La asamblea del Colegio de Profesores, por 198 votos a favor y 17 en contra, decidió apoyar la convocatoria a un “paro nacional ascendente” para este 26 de julio.

Las razones aducidas son múltiples: deuda histórica, pago de sueldos, bonos de retiro, mayores recursos para abordar la situación de violencia que se viene dando desde hace ya demasiado tiempo en cientos de establecimientos educacionales a lo largo del país, entre otras.

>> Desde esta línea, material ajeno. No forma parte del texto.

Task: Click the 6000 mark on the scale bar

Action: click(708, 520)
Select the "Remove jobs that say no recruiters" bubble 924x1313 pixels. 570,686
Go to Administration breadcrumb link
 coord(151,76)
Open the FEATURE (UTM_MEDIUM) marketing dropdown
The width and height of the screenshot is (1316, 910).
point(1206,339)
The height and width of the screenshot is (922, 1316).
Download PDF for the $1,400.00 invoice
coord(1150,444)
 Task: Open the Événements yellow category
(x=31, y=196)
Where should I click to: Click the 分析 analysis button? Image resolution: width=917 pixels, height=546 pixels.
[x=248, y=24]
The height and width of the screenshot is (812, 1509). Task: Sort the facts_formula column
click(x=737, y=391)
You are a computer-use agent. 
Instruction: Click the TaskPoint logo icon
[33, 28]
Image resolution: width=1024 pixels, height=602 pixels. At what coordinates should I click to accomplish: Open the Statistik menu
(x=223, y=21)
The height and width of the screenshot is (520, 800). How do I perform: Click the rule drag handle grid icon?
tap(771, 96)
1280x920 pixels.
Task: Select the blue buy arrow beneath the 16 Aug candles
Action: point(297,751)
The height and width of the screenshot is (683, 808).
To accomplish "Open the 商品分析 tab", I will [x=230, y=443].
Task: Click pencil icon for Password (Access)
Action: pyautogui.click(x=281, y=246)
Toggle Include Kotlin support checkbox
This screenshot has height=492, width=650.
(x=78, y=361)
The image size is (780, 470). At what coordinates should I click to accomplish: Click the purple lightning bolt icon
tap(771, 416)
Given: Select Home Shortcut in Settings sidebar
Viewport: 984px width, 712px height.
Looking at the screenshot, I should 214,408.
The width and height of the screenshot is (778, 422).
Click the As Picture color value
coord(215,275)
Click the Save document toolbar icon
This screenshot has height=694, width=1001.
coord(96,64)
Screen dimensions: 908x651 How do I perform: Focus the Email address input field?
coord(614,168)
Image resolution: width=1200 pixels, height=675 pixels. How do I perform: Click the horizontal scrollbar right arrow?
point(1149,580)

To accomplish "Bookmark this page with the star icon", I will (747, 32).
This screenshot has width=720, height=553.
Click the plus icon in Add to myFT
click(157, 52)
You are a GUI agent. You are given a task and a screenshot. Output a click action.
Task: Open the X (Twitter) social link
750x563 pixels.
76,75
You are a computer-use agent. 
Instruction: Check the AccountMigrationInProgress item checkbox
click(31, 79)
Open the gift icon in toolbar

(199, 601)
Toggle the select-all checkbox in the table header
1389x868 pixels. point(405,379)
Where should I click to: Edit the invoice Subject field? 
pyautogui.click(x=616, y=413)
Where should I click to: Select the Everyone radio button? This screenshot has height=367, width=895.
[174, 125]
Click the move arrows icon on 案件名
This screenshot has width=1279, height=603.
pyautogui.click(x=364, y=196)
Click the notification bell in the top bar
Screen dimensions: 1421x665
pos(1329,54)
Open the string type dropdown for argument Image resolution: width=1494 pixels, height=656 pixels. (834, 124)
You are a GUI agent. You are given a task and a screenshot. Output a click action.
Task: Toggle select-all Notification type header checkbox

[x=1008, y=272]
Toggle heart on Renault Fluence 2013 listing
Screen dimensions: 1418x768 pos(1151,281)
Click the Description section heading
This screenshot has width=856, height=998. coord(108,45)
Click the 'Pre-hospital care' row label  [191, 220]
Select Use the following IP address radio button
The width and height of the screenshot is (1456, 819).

Habida consideración de la catástrofe educacional por la que atraviesa el país -la más grave, a mi juicio, la decisión de convocar a un paro resulta incomprensible. ¿O acaso parece legítimo y razonable que, por la voluntad de menos de doscientos docentes dirigentes, de un universo total de más de 247 mil profesores a nivel nacional, se prive de más horas de clases a miles de estudiantes, cuando la evidencia no ha hecho sino refregarnos que sólo con más clases y acompañamiento a los alumnos podremos siquiera comenzar a pensar en salir del abismo educacional en el que nos encontramos?.

La necesidad de abordar los puntos esgrimidos por la colectividad no deja de ser pertinente, y urge que la institucionalidad educacional se haga cargo de ellos. ¿Pero se justifica, a partir de la insatisfacción de este gremio, un paro nacional? ¿se está dimensionando lo pernicioso de la decisión y perjudicial que resulta, no sólo para los estudiantes, sino también para sus familias, y para el país en último término? ¿o se trataría, una vez más, de una decisión que no hace sino reforzar una postura que viene incubándose desde hace ya varios años en la colegiatura, por la que se anteponen intereses facciosos a la genuina preocupación por la educación y los estudiantes?

Desafortunadamente, la actitud que viene adoptando el Colegio de Profesores desde hace ya varios años permite suponer esto último. En el marco de la crisis de octubre de 2019, el entonces presidente de la colectividad, Mario Aguilar, llamaba a boicotear el Simce por considerarlo “injusto”, al tiempo que llamaba a terminar con la PSU, considerándola un sistema “segregador, clasista, machista y con sesgos de género”.

La negativa asumida durante la pandemia al retorno presencial es conocida por todos. Basta recordar cuando en enero de 2022, el mismo Aguilar acusó “total desconexión con la realidad” al ministro Raúl Figueroa, por haber adoptado la decisión de hacer obligatorio el retorno a clases, en circunstancias en que para ese entonces 135 países ya lo habían hecho (UNESCO), y Chile se posicionaba como el país que más tiempo tuvo las escuelas cerradas
(259 días). No bastando ello, apoyaron la acusación constitucional que la entonces
oposición –hoy gobierno- dedujo contra el ministro. “Hay argumentos más que suficientes”, esgrimió el asumido presidente Carlos Díaz.

Como si ello no hubiese bastado, y tras el anuncio hecho por el Ministerio de Salud, que estableció el retorno del uso de las mascarillas en los establecimientos educacionales para niños mayores de 5 años, la colegiatura pidió extender las vacaciones de invierno, ya que, a juicio de su presidente, era “la única forma de evitar contagios”.

Y no deja tampoco de ser ambivalente la postura que en torno a la violencia la colectividad ha asumido. Si bien Carlos Díaz ha sido lo suficientemente responsable como para condenar la violencia –física y psicológica- que cientos de profesores han debido padecer dentro de las aulas, uno esperaría la misma actitud y rechazo respecto a la violencia que se está dando fuera de las salas de clase (el apoyo al indulto presidencial que se dio a los supuestos “presos políticos”, y el rechazo a la aplicación de la ley Aula Segura reflejan la paradoja), y que explican en gran medida la debacle de la educación pública en Chile.

Frente a la situación educacional que vive el país, ejercer presión a través de un paro nacional no deja también de ser un atentado que agrava nuestra triste realidad.